EXERCISE TASK: Identify every line in the rows below that contains the string "want", and copy each of those lines. Letter case matters.

DATA IN THIS EXERCISE:
************

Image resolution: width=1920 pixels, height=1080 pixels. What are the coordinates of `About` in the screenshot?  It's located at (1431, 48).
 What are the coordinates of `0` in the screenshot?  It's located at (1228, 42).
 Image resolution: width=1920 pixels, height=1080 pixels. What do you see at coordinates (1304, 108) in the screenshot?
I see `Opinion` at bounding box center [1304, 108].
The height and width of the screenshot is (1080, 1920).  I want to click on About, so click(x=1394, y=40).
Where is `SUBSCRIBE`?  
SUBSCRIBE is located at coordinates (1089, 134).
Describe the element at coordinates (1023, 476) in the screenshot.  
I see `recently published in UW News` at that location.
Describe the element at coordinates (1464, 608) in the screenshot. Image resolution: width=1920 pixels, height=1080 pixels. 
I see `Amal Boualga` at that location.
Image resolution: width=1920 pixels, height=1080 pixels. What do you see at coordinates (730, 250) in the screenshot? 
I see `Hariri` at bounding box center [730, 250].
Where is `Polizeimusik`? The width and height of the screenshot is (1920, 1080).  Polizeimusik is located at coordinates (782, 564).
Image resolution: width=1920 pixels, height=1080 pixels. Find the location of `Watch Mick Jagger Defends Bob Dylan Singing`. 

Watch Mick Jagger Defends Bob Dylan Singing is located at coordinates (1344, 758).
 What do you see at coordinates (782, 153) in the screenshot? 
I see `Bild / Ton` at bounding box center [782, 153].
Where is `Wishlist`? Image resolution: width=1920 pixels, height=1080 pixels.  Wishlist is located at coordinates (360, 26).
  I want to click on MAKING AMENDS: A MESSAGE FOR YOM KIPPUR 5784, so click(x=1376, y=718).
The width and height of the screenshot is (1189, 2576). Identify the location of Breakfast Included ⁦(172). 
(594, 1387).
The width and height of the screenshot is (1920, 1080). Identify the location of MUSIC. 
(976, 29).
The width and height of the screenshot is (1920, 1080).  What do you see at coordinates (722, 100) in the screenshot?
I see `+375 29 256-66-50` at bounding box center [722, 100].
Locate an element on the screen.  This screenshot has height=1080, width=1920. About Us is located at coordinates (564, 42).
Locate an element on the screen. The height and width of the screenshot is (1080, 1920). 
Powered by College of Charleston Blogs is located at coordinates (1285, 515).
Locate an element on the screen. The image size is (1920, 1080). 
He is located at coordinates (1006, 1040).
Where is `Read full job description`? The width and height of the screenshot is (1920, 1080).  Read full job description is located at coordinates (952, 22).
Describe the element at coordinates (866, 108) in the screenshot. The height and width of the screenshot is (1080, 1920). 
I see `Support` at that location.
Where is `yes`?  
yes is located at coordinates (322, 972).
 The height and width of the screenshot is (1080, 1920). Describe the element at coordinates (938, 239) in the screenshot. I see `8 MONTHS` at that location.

************

EXERCISE ANSWER:
The height and width of the screenshot is (1080, 1920).  I want to click on About, so click(x=1394, y=40).
  I want to click on MAKING AMENDS: A MESSAGE FOR YOM KIPPUR 5784, so click(x=1376, y=718).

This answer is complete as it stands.